(Some data)
-- -- --

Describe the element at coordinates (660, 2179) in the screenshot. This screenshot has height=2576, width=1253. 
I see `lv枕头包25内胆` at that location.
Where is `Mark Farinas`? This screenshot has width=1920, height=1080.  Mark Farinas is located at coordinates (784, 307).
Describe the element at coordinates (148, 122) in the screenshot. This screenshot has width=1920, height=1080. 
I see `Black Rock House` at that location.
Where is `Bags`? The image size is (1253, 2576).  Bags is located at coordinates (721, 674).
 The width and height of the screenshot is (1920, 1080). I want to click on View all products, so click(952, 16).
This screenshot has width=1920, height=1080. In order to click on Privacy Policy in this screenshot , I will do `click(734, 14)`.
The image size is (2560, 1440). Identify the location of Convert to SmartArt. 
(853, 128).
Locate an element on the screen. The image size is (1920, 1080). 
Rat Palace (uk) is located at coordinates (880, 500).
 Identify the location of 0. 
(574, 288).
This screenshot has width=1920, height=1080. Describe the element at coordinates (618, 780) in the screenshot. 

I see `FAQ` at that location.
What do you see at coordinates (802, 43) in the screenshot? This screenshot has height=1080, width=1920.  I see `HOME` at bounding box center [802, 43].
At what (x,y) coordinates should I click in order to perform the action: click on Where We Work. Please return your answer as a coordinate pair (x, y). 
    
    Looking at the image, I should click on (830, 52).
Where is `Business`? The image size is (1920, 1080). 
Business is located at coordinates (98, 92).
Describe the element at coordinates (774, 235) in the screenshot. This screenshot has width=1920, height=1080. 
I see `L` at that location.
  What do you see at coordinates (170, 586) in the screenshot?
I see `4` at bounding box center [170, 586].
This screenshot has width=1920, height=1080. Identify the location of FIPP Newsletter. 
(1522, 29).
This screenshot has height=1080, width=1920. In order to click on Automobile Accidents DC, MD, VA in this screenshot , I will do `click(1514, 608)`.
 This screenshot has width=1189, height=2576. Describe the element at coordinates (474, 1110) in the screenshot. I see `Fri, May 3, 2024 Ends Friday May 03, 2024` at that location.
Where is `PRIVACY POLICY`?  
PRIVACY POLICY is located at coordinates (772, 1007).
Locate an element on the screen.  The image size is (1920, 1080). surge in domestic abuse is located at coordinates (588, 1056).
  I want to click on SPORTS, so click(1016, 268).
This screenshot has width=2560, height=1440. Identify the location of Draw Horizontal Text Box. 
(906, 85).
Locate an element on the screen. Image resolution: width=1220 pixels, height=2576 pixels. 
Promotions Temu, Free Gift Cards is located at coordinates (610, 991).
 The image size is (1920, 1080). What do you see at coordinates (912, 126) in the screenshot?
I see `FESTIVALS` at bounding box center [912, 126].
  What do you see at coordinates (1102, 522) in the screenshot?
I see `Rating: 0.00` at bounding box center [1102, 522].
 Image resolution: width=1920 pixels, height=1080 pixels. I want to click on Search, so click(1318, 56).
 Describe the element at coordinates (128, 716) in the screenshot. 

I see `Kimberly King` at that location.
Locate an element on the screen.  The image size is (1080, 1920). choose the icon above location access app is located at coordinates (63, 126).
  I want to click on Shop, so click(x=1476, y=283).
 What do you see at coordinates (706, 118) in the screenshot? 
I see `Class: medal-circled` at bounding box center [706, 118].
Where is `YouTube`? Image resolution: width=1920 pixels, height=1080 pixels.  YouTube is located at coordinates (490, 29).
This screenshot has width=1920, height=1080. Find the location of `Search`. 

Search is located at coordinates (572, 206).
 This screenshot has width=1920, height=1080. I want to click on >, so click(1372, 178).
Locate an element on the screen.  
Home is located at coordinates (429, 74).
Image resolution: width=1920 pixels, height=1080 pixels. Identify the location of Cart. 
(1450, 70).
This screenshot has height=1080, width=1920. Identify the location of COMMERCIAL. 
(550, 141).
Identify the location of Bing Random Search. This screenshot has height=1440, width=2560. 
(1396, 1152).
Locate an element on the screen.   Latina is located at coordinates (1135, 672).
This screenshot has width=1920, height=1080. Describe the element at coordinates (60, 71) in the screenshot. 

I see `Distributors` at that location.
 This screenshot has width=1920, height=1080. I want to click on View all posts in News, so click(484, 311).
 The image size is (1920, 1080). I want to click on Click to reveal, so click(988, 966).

-- -- --

Requirement:
Format every line of the data above as a JSON list of strings, one string per line, leaving out blank lines.

Worked answer:
[
  "Describe the element at coordinates (660, 2179) in the screenshot. This screenshot has height=2576, width=1253. ",
  "I see `lv枕头包25内胆` at that location.",
  "Where is `Mark Farinas`? This screenshot has width=1920, height=1080.  Mark Farinas is located at coordinates (784, 307).",
  "Describe the element at coordinates (148, 122) in the screenshot. This screenshot has width=1920, height=1080. ",
  "I see `Black Rock House` at that location.",
  "Where is `Bags`? The image size is (1253, 2576).  Bags is located at coordinates (721, 674).",
  " The width and height of the screenshot is (1920, 1080). I want to click on View all products, so click(952, 16).",
  "This screenshot has width=1920, height=1080. In order to click on Privacy Policy in this screenshot , I will do `click(734, 14)`.",
  "The image size is (2560, 1440). Identify the location of Convert to SmartArt. ",
  "(853, 128).",
  "Locate an element on the screen. The image size is (1920, 1080). ",
  "Rat Palace (uk) is located at coordinates (880, 500).",
  " Identify the location of 0. ",
  "(574, 288).",
  "This screenshot has width=1920, height=1080. Describe the element at coordinates (618, 780) in the screenshot. ",
  "I see `FAQ` at that location.",
  "What do you see at coordinates (802, 43) in the screenshot? This screenshot has height=1080, width=1920.  I see `HOME` at bounding box center [802, 43].",
  "At what (x,y) coordinates should I click in order to perform the action: click on Where We Work. Please return your answer as a coordinate pair (x, y). ",
  "    Looking at the image, I should click on (830, 52).",
  "Where is `Business`? The image size is (1920, 1080). ",
  "Business is located at coordinates (98, 92).",
  "Describe the element at coordinates (774, 235) in the screenshot. This screenshot has width=1920, height=1080. ",
  "I see `L` at that location.",
  "  What do you see at coordinates (170, 586) in the screenshot?",
  "I see `4` at bounding box center [170, 586].",
  "This screenshot has width=1920, height=1080. Identify the location of FIPP Newsletter. ",
  "(1522, 29).",
  "This screenshot has height=1080, width=1920. In order to click on Automobile Accidents DC, MD, VA in this screenshot , I will do `click(1514, 608)`.",
  " This screenshot has width=1189, height=2576. Describe the element at coordinates (474, 1110) in the screenshot. I see `Fri, May 3, 2024 Ends Friday May 03, 2024` at that location.",
  "Where is `PRIVACY POLICY`?  ",
  "PRIVACY POLICY is located at coordinates (772, 1007).",
  "Locate an element on the screen.  The image size is (1920, 1080). surge in domestic abuse is located at coordinates (588, 1056).",
  "  I want to click on SPORTS, so click(1016, 268).",
  "This screenshot has width=2560, height=1440. Identify the location of Draw Horizontal Text Box. ",
  "(906, 85).",
  "Locate an element on the screen. Image resolution: width=1220 pixels, height=2576 pixels. ",
  "Promotions Temu, Free Gift Cards is located at coordinates (610, 991).",
  " The image size is (1920, 1080). What do you see at coordinates (912, 126) in the screenshot?",
  "I see `FESTIVALS` at bounding box center [912, 126].",
  "  What do you see at coordinates (1102, 522) in the screenshot?",
  "I see `Rating: 0.00` at bounding box center [1102, 522].",
  " Image resolution: width=1920 pixels, height=1080 pixels. I want to click on Search, so click(1318, 56).",
  " Describe the element at coordinates (128, 716) in the screenshot. ",
  "I see `Kimberly King` at that location.",
  "Locate an element on the screen.  The image size is (1080, 1920). choose the icon above location access app is located at coordinates (63, 126).",
  "  I want to click on Shop, so click(x=1476, y=283).",
  " What do you see at coordinates (706, 118) in the screenshot? ",
  "I see `Class: medal-circled` at bounding box center [706, 118].",
  "Where is `YouTube`? Image resolution: width=1920 pixels, height=1080 pixels.  YouTube is located at coordinates (490, 29).",
  "This screenshot has width=1920, height=1080. Find the location of `Search`. ",
  "Search is located at coordinates (572, 206).",
  " This screenshot has width=1920, height=1080. I want to click on >, so click(1372, 178).",
  "Locate an element on the screen.  ",
  "Home is located at coordinates (429, 74).",
  "Image resolution: width=1920 pixels, height=1080 pixels. Identify the location of Cart. ",
  "(1450, 70).",
  "This screenshot has height=1080, width=1920. Identify the location of COMMERCIAL. ",
  "(550, 141).",
  "Identify the location of Bing Random Search. This screenshot has height=1440, width=2560. ",
  "(1396, 1152).",
  "Locate an element on the screen.   Latina is located at coordinates (1135, 672).",
  "This screenshot has width=1920, height=1080. Describe the element at coordinates (60, 71) in the screenshot. ",
  "I see `Distributors` at that location.",
  " This screenshot has width=1920, height=1080. I want to click on View all posts in News, so click(484, 311).",
  " The image size is (1920, 1080). I want to click on Click to reveal, so click(988, 966)."
]